AVM gastrointestinal representa 1-2% da hemorragia gastrointestinal superior . O estômago é um local particularmente incomum, representando 1,4% destes casos, sendo o ceco e o cólon ascendente mais comuns (77,5%) . A maioria dos casos apresenta anemia crónica, hemorragia recorrente ou hemorragia massiva aguda, no entanto, há casos descobertos incidentalmente. Há uma distribuição igual entre os géneros, com a maioria dos doentes entre os 60 e os 80 anos de idade . O nosso doente apresentava tanto hemorragia gastrointestinal superior como uma hemorragia intraperitoneal.
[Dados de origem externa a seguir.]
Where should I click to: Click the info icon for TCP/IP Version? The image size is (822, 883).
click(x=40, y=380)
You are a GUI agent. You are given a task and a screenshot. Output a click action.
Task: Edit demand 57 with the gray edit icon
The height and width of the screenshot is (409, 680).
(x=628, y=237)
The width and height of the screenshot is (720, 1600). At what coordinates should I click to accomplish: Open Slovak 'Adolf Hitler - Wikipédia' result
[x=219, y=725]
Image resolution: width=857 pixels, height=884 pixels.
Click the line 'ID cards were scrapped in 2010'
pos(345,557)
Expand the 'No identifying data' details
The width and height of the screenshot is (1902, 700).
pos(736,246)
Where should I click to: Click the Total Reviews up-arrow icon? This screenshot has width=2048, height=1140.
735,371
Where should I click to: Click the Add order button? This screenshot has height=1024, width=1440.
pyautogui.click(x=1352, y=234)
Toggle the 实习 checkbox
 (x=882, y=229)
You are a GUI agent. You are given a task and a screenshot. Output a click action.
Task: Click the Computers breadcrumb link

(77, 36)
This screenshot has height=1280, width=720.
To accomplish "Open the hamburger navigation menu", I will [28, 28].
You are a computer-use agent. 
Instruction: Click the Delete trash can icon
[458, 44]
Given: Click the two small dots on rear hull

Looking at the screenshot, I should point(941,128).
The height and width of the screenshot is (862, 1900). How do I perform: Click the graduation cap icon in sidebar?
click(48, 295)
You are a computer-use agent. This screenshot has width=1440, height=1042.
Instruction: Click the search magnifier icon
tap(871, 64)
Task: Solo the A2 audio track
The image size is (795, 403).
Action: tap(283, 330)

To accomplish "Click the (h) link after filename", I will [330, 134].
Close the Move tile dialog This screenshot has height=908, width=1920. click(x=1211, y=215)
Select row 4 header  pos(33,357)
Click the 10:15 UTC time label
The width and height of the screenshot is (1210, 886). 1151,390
Esta é uma combinação pouco comum na literatura.
A patogênese ainda não está clara, porém postula-se ser uma combinação de fatores congênitos (falha no desenvolvimento vascular) e mecânicos (distensão e contração da parede intestinal ocluindo intermitentemente veias submucosas, levando ao desenvolvimento de vasos dilatados e tortuosos na mucosa e submucosa). Isto pode explicar a distribuição no cólon direito e no ceco, pois esta área tem a maior tensão de parede.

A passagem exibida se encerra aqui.